En noir et blanc comme en couleurs, le travail de Mario Bava, qui était le plus souvent son propre directeur de la photographie, était absolument brillant et cela se vérifie encore ici. Les contrastes remarquables entre lumières et ténèbres et la composition des plans distillent une atmosphère angoissante avec brio !

On aurait du mal à classer « La Fille qui en savait trop » dans les grands classiques du giallo, car l’absence de couleur lui interdit ce statut, et en ferait presque un OVNI dans le genre que le film est pourtant en train de créer, tant le giallo paraît porté par essence sur la couleur (et même un véritable « feu d’artifice chromatique » ; il suffit pour s’en convaincre de voir ce que Bava va concocter dès son giallo suivant, authentique classique du genre celui-là, le fameux « Six Femmes pour l’assassin »).
Et pourtant, j’ai toujours été frappé par la façon dont presque tout le genre (sauf les couleurs pétaradantes, donc) est résumé dans ce prototype ; la vision défaillante, c’est la veine Dario Argento avant l’heure, et le principe de mise en abyme et du déport du statut de l’enquêteur de la police vers un quidam, c’est toute l’histoire du giallo ou presque.

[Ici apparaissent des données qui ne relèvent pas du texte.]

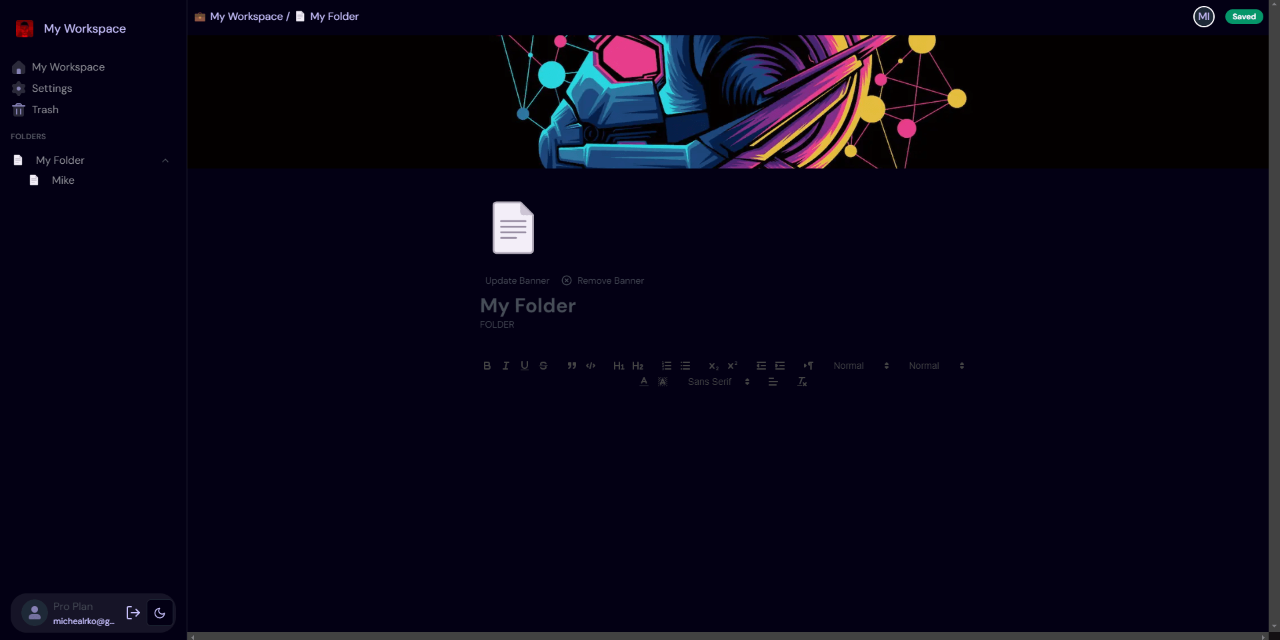1280x640 pixels.
Task: Increase indent of the text
Action: [x=780, y=366]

Même la résolution, alors que le giallo est en train de naître, est un jeu sur ses codes et constitue une vraie surprise… Là encore, un certain Dario Argento saura s’en souvenir.
Un film certes bien moins impressionnant que certains de ses successeurs/descendants directs, mais qui reste une péloche extrêmement attachante, à l’importance « historique » certaine à l’échelle du cinéma de genre.